PROBLEM TO WORK ON:
Copy exactly, please, the lines of the data from its start through the line containing "Contact Information (107, 2160)".

SUPPLIED RECORDS:
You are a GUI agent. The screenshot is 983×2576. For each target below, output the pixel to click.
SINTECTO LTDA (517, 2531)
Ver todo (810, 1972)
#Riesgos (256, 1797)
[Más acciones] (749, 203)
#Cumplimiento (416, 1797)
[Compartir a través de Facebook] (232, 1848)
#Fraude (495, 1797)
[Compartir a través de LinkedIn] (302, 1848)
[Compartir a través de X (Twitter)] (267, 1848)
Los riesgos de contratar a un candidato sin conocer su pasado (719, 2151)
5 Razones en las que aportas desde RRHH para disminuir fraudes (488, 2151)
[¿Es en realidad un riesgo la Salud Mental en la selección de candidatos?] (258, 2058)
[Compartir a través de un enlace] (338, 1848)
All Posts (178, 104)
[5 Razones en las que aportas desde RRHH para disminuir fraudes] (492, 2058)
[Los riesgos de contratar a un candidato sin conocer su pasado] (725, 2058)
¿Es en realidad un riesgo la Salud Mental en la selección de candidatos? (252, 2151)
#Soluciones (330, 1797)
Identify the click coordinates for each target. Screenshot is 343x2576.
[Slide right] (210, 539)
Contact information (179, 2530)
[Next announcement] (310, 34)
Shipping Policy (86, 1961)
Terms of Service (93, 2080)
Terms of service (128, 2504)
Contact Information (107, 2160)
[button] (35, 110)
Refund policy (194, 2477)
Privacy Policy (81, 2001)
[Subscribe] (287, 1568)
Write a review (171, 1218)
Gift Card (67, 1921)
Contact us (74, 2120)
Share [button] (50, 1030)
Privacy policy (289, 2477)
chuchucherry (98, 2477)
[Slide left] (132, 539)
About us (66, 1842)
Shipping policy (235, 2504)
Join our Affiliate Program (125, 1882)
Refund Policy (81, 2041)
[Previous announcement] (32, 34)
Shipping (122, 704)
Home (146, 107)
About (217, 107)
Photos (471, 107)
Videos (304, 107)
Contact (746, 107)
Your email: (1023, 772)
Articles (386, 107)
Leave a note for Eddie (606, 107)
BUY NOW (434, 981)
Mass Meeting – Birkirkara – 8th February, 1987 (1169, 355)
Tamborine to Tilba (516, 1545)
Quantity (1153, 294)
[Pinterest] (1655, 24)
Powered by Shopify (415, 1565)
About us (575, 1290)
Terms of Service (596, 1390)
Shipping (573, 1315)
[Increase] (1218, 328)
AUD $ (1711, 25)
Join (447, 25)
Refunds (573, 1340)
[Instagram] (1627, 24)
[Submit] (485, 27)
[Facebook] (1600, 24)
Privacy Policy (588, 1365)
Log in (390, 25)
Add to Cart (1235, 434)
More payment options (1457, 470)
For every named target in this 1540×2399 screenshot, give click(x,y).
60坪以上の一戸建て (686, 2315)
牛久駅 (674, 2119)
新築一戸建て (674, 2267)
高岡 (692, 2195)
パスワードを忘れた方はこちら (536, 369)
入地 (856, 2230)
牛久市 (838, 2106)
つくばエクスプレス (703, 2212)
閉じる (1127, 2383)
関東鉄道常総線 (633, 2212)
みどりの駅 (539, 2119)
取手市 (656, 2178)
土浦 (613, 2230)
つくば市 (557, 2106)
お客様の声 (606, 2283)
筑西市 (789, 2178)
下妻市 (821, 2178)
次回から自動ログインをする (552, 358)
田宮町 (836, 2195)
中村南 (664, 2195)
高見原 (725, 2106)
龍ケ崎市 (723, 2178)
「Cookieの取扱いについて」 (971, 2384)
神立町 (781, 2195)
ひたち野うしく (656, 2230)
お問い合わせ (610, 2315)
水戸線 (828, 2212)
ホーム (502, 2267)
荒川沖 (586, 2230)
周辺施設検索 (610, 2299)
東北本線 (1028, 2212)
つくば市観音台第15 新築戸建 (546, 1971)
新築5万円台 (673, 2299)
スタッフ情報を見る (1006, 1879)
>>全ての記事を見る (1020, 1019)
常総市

SOLUTION:
You are a GUI agent. The screenshot is 983×2576. For each target below, output the pixel to click.
SINTECTO LTDA (517, 2531)
Ver todo (810, 1972)
#Riesgos (256, 1797)
[Más acciones] (749, 203)
#Cumplimiento (416, 1797)
[Compartir a través de Facebook] (232, 1848)
#Fraude (495, 1797)
[Compartir a través de LinkedIn] (302, 1848)
[Compartir a través de X (Twitter)] (267, 1848)
Los riesgos de contratar a un candidato sin conocer su pasado (719, 2151)
5 Razones en las que aportas desde RRHH para disminuir fraudes (488, 2151)
[¿Es en realidad un riesgo la Salud Mental en la selección de candidatos?] (258, 2058)
[Compartir a través de un enlace] (338, 1848)
All Posts (178, 104)
[5 Razones en las que aportas desde RRHH para disminuir fraudes] (492, 2058)
[Los riesgos de contratar a un candidato sin conocer su pasado] (725, 2058)
¿Es en realidad un riesgo la Salud Mental en la selección de candidatos? (252, 2151)
#Soluciones (330, 1797)
Identify the click coordinates for each target. Screenshot is 343x2576.
[Slide right] (210, 539)
Contact information (179, 2530)
[Next announcement] (310, 34)
Shipping Policy (86, 1961)
Terms of Service (93, 2080)
Terms of service (128, 2504)
Contact Information (107, 2160)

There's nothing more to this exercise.